What we can offer our clients are good processes, a killer work ethic and stellar communication. I’m confident enough in my company’s track record that I let our results speak for themselves. Beyond that, I’ve created the following rules that allow me to meet my clients’ needs without surrendering my quality of life.

  • Don’t give out your cell phone number. Many people are surprised to learn that I haven’t given my cell number to a client in 13 years — yes, since my company’s infancy. This can vary by industry, but for me, no one but family and friends gets my mobile number.
  • Set realistic expectations with clients. I am upfront with customers about when I can be reached. If I get a sense that a potential customer is very demanding and “needs” me to be available 24/7, I shy away from taking them on as a client. Sure, I’d love additional business, but not at the expense of my sanity, my family or my team. If a client needs me around the clock in a way that cuts into my time with family, we’re simply not a good match.
  • Establish preferred communication methods. In addition to communicating general availability, I let clients know the best ways to reach me. I use a real-time calendar integration tool called Acuity that allows clients to book a time with me at their own convenience, but it also limits the choices for availability automatically based on rules I define. For example, I like walking my kids to school in the morning, so 8:15 a.m. to 8:45 a.m. is never available on my calendar. But 8:46 a.m. always is.
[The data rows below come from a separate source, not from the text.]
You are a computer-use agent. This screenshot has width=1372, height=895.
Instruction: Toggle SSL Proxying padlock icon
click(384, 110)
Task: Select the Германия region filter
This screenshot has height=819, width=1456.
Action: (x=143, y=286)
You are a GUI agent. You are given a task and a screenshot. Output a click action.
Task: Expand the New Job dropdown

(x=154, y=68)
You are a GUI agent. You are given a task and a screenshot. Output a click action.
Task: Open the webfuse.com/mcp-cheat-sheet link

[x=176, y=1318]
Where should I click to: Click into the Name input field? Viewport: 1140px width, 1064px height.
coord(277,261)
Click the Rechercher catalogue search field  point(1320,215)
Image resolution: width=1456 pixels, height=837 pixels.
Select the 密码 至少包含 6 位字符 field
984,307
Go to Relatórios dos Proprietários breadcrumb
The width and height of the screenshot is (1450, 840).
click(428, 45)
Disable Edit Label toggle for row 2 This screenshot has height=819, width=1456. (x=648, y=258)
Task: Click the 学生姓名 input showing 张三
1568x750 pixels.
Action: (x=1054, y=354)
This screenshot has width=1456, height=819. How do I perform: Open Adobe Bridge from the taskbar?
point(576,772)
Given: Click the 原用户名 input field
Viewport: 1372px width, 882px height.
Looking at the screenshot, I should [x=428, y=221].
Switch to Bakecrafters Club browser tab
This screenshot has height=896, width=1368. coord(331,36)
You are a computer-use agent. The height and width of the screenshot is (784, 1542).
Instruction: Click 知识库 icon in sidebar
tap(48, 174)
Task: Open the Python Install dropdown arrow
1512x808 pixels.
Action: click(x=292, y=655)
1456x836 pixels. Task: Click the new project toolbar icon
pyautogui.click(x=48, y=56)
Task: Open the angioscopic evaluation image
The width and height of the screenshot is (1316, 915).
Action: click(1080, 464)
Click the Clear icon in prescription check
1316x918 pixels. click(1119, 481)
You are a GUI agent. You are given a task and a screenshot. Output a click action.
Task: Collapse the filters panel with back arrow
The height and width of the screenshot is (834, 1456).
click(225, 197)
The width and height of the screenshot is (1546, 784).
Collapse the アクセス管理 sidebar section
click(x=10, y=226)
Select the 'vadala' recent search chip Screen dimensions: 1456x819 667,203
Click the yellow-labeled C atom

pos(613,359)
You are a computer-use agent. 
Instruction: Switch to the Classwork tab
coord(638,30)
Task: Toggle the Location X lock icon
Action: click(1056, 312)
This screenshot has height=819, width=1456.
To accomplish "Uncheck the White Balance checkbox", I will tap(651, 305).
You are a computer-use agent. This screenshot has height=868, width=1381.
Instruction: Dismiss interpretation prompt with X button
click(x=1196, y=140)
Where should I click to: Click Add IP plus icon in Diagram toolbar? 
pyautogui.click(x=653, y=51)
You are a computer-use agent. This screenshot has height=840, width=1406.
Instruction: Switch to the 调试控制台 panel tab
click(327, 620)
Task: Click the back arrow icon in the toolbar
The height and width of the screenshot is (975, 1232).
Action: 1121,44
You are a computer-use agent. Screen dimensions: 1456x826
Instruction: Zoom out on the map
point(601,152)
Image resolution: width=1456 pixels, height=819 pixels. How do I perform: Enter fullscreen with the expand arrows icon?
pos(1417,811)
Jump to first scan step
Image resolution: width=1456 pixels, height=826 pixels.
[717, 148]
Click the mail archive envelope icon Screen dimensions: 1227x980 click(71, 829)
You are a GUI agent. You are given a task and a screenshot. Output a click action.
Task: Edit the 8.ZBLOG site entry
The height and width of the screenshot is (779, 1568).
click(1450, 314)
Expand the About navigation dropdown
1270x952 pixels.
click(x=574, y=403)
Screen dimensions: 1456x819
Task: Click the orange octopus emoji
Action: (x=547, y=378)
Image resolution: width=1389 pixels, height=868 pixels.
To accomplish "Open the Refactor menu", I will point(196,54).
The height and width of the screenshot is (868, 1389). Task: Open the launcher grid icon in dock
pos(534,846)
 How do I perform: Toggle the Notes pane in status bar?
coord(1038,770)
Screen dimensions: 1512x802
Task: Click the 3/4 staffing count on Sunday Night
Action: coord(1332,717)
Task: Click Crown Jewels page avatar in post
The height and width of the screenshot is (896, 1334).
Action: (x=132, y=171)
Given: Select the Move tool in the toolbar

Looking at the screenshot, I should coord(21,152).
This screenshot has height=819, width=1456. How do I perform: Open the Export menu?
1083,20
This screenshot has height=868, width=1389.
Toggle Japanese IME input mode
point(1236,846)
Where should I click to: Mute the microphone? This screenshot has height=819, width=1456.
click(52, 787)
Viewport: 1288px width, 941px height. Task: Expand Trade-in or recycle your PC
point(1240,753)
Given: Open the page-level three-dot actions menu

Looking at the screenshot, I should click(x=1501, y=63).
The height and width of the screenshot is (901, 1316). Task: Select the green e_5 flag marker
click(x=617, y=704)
This is just one way of making yourself accessible without having to put up with midnight calls.

Every person is different, so not every policy that works for me will work for you. But hopefully, these ideas have given you some options for restoring balance in your life as you run your own business.

If you’re anything like me, one of your main goals in starting a business in the first place was so that you could have a greater say in the way you wanted your life to run. You wanted to be able to make it to your daughter’s dance recitals or your son’s baseball games (of which I’ve never missed a single one). You wanted the freedom to go out of town with your friends or your spouse without fretting about getting approval from your boss or using up limited vacation days. The challenge is not to get so wrapped up in your business that you lose the very thing that attracted you to this way of life in the first place.

Your life is your life. Design it how you want.